The Series A Preferred Stock ranks senior to our common stock with respect to dividend rights and rights on liquidation, winding-up and dissolution. Holders of Series A Preferred Stock are entitled to cumulative dividends payable quarterly in cash at a rate of 6% per annum as well as any dividends declared or paid on common stock and are entitled to vote together with the holders of common stock on an as-converted basis. Pursuant to the Investment Agreement, the Series A Preferred Stock is subject to several different conversion features as well as redemption rights, which are at the option of the holder, the Company or contingent events. The conversion rate is subject to customary anti-dilution and other adjustments subject to certain share caps and other restrictions.

As a condition of the Investment Agreement, Blackstone received rights to designate two out of eight members of the board of directors. As a result, Stephen Cannon and Jeffrey Margolis have resigned from the Company's board and Blackstone's two nominees, Prakash Melwani and Gregg Ribatt, have been added to the board of directors. The board of directors will remain at eight members. Mr. Melwani is currently a Senior Managing Director at Blackstone and Chief Investment Officer of the firm's Private Equity Group; Mr. Ribatt most recently served as the President and Chief Executive Officer of Collective Brands Performance + Lifestyle Group.

In addition, on December 27, 2013, John McCarvel resigned from his position as President, Chief Executive Officer and director of the Company effective upon the earlier to occur of (i) April 30, 2014 or (ii) the board of director's appointment of his successor as CEO. In connection with his resignation, we entered into a separation agreement that will pay Mr. McCarvel $2.1 million within one year of the effectiveness of his resignation. Mr. McCarvel has agreed to continue in a consulting capacity with the Company through April 30, 2014 if his successor is appointed prior to such date. The separation payments are conditioned upon the effectiveness of Mr. McCarvel's release of claims in favor of the Company and his compliance with the non-competition, non-solicitation and confidentiality covenants contained in the separation agreement.

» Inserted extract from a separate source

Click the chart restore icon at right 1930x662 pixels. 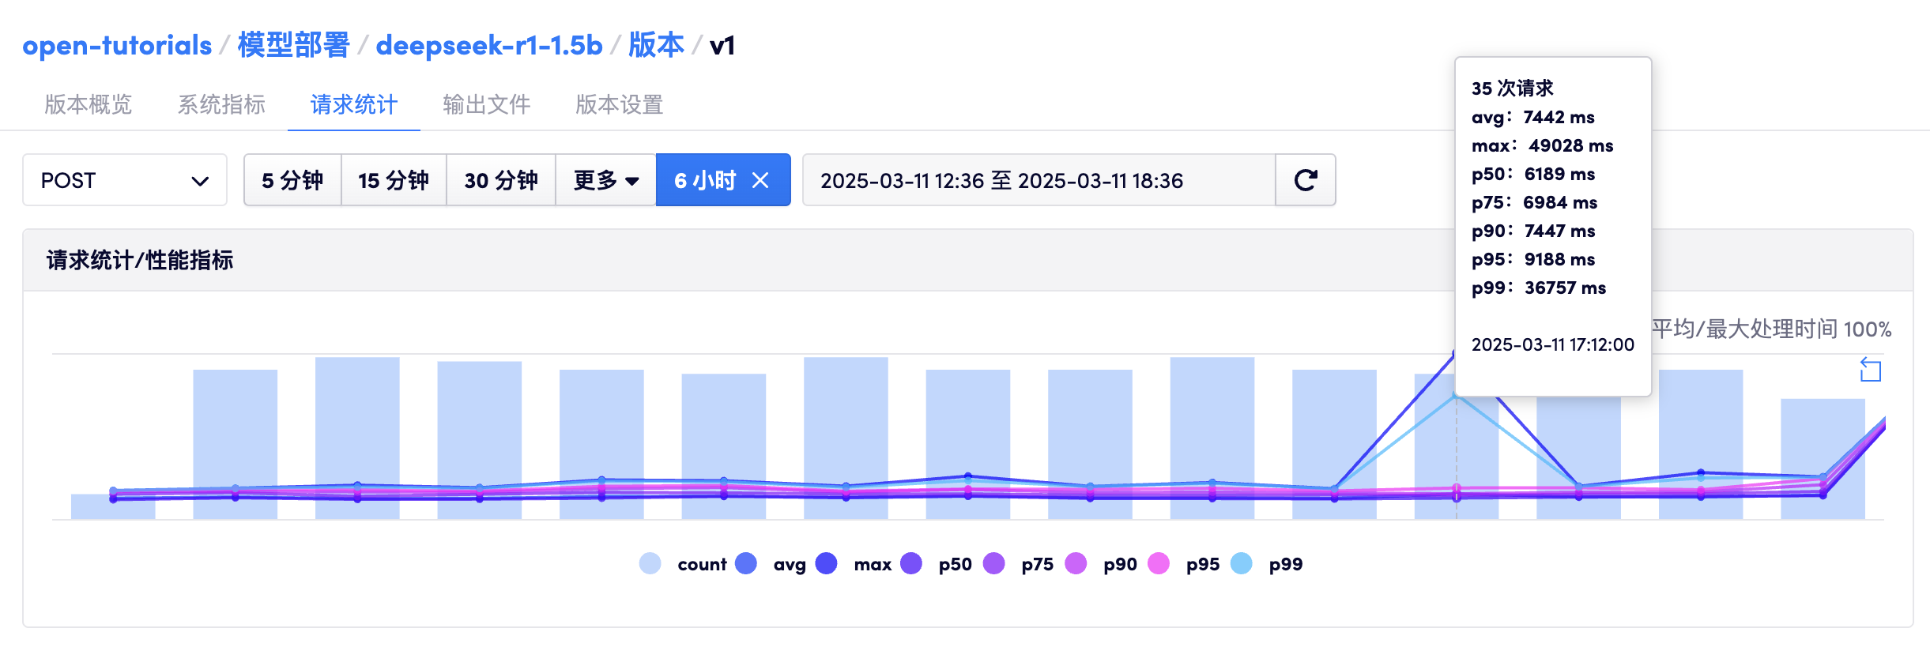(x=1870, y=370)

Pursuant to the terms of the Investment Agreement, as amended, the board of directors formed a special committee on January 24, 2014 and has granted to such committee the sole power and authority to identify, consider, assess, evaluate, research, and recommend individual nominees for the position of CEO of the Company to replace Mr. McCarvel. Any recommendation from the Search Committee with respect to a Chief Executive Officer nominee requires the unanimous consent of the members of the special committee, and the board of directors may not appoint a new CEO without the recommendation of the committee. The board of directors has appointed Thomas Smach, Ronald Frasch, Peter Jacobi and Prakash Melwani as members of the committee.

2013 Financial Highlights

Our results for fiscal year 2013 demonstrated our overall focus on becoming the leading brand in casual lifestyle footwear and delivering shareholder value through the balanced global expansion of our direct-to-consumer markets and wholesale partners, innovative product development and strategic financial decisions. We are committed to delivering fun, colorful and comfortable products to the global marketplace through efficient distribution channels with an emphasis on customer service. Despite ongoing macroeconomic challenges around the globe, we delivered record revenues and footwear unit sales. Our revenues increased 6.2% to $1.2 billion and footwear unit sales increased 8.8% to 54.3 million pairs sold.

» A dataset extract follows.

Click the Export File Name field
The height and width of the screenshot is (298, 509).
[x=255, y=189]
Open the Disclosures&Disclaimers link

We specifically experienced exceptional growth and exceeded expectations in our Asia Pacific segment and saw marked improvement in our Europe segment partially due to slow signs of macroeconomic recovery from prior years. Our Asia Pacific segment remains a key component of the business and a fundamental driver of our growth strategy as all revenue channels experienced double-digit growth within the region. Our Europe segment experienced drastic improvement in 2013 compared to the prior year as we achieved growth in all three revenue channels. In addition to our

Table of Contents

positive results, we faced several challenges in the current year relating to our Americas and Japan segments. Specific challenges in our Americas segment include wholesale accounts remaining lean on inventory and weak consumer confidence in the region as lingering effects of recessionary traffic and spending continue to impact retail markets. On a constant-currency basis, our Japan segment performed on-par with the prior year; however, limited ability for growth due to macroeconomic turmoil presented a major challenge for us in 2013 as we saw the Japanese Yen decline approximately 18.0% on a year-to-date average basis compared to 2012. Based solely on currency factors, our year-over-year revenues in our Japan segment decreased $30.2 million.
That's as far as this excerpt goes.